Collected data
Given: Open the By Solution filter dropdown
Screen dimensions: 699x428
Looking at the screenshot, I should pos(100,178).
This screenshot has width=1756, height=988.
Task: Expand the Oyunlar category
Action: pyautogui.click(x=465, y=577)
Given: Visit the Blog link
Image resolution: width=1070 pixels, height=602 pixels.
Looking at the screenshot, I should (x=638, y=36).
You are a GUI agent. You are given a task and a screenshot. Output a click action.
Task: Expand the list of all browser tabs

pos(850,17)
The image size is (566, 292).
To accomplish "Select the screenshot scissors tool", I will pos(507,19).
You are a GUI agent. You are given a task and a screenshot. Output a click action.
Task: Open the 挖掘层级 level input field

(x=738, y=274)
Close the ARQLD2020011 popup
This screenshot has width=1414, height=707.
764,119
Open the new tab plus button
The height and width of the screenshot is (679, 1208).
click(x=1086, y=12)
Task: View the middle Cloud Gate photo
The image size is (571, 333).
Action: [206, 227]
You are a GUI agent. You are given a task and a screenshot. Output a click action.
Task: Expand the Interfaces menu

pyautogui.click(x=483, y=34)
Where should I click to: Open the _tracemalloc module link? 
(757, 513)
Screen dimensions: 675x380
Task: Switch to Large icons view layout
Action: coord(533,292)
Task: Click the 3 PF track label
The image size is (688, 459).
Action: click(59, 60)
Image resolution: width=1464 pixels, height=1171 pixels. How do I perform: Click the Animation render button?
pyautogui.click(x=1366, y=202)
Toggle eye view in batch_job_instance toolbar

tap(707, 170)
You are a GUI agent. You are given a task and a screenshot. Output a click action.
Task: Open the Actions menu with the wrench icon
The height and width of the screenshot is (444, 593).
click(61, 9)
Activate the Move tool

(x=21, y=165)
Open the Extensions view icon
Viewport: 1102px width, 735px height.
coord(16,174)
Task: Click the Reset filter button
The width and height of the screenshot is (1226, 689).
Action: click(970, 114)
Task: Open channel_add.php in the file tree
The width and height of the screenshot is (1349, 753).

What needs to be done —
What do the records say? Quote them all exactly.

Written response —
Given: Open the By Solution filter dropdown
Screen dimensions: 699x428
Looking at the screenshot, I should pos(100,178).
This screenshot has width=1756, height=988.
Task: Expand the Oyunlar category
Action: pyautogui.click(x=465, y=577)
Given: Visit the Blog link
Image resolution: width=1070 pixels, height=602 pixels.
Looking at the screenshot, I should (x=638, y=36).
You are a GUI agent. You are given a task and a screenshot. Output a click action.
Task: Expand the list of all browser tabs

pos(850,17)
The image size is (566, 292).
To accomplish "Select the screenshot scissors tool", I will pos(507,19).
You are a GUI agent. You are given a task and a screenshot. Output a click action.
Task: Open the 挖掘层级 level input field

(x=738, y=274)
Close the ARQLD2020011 popup
This screenshot has width=1414, height=707.
764,119
Open the new tab plus button
The height and width of the screenshot is (679, 1208).
click(x=1086, y=12)
Task: View the middle Cloud Gate photo
The image size is (571, 333).
Action: [206, 227]
You are a GUI agent. You are given a task and a screenshot. Output a click action.
Task: Expand the Interfaces menu

pyautogui.click(x=483, y=34)
Where should I click to: Open the _tracemalloc module link? 
(757, 513)
Screen dimensions: 675x380
Task: Switch to Large icons view layout
Action: coord(533,292)
Task: Click the 3 PF track label
The image size is (688, 459).
Action: click(59, 60)
Image resolution: width=1464 pixels, height=1171 pixels. How do I perform: Click the Animation render button?
pyautogui.click(x=1366, y=202)
Toggle eye view in batch_job_instance toolbar

tap(707, 170)
You are a GUI agent. You are given a task and a screenshot. Output a click action.
Task: Open the Actions menu with the wrench icon
The height and width of the screenshot is (444, 593).
click(61, 9)
Activate the Move tool

(x=21, y=165)
Open the Extensions view icon
Viewport: 1102px width, 735px height.
coord(16,174)
Task: Click the Reset filter button
The width and height of the screenshot is (1226, 689).
Action: click(970, 114)
Task: Open channel_add.php in the file tree
The width and height of the screenshot is (1349, 753).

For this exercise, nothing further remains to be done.